Appeal from the Circuit Court of the 12th Judicial Circuit, Will County, Illinois. No. 93-LM-7445. Honorable Robert C. Lorz, Judge Presiding.

Present - Honorable Allan L. Stouder, Presiding Justice, Honorable William E. Holdridge, Justice, Honorable Kent Slater, Justice

The opinion of the court was delivered by: Stouder

PRESIDING JUSTICE STOUDER delivered the opinion of the court:

Defendant, James C. Adrian, appeals from a judgment issued by the circuit court of Will county denying defendant's motion to dismiss plaintiff's first amended complaint. We hold there is no jurisdiction to hear this appeal.

Plaintiff, Saddle Signs, Inc., filed a breach of contract action against defendant. Plaintiff's complaint essentially alleged that the parties entered into an advertising display agreement and after several months defendant had owed plaintiff $3,700.00 under the terms of that agreement. Consequently, the parties terminated the contract and plaintiff commenced this lawsuit.

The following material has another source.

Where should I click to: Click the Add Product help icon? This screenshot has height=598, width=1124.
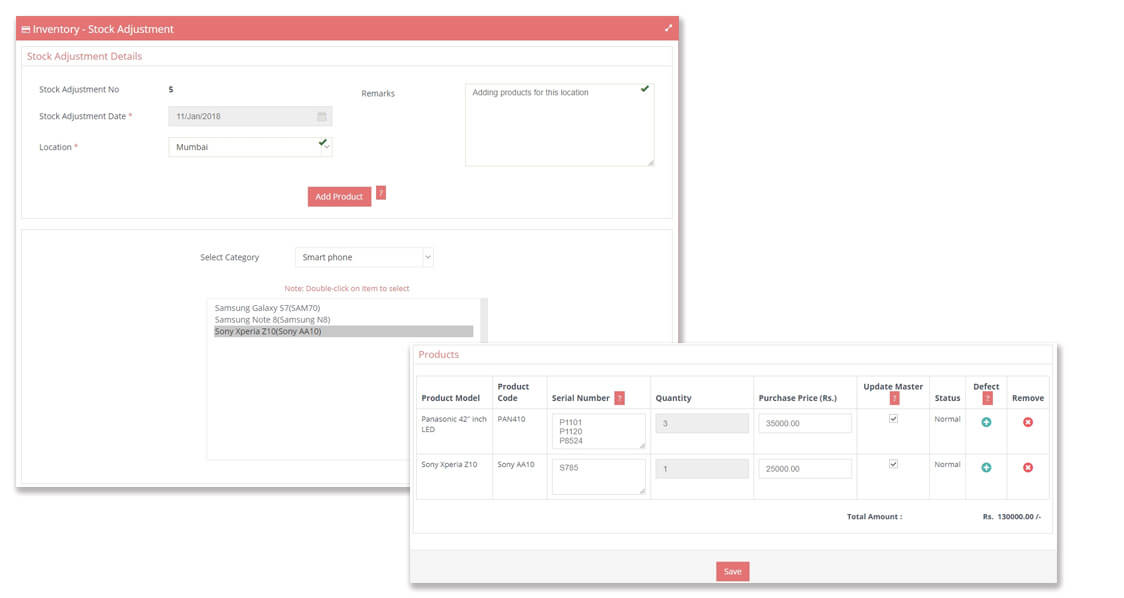[381, 193]
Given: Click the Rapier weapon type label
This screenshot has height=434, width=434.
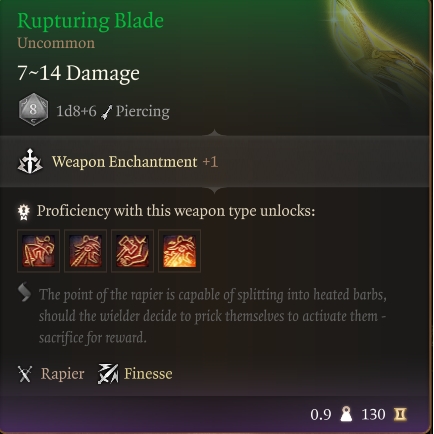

Defendant alleged he was not personally liable under the agreement because he signed it in his capacity as president of Saddle Club Inc. Consequently, defendant filed a motion for judgment on the pleadings or dismissal of plaintiff's complaint. The trial court denied this motion and granted defendant leave to file a motion for summary judgment. On December 16, 1993, plaintiff filed his first amended complaint. Defendant did not file a motion for summary judgment. However, he did file a motion to dismiss plaintiff's first amended complaint pursuant to section 2-619 of the Illinois Code of Civil Procedure (Code) (735 ILCS 5/2-619 (West 1992).) Not to be outdone, plaintiff filed his own motion entitled "Plaintiff's Cross Motion for Partial Summary Judgment on Liability" on May 25, 1994. On June 14, 1994, the trial court denied defendant's motion to dismiss as well as plaintiff's motion for summary judgment and set the case for trial. However, on the same day, plaintiff filed a motion for voluntary non-suit pursuant to section 2-1009 of the Code (735 ILCS 5/2-1009 (West 1992)) for the purpose of refiling his claim with a jury demand. The trial court granted plaintiff's motion. Defendant then filed his notice of appeal.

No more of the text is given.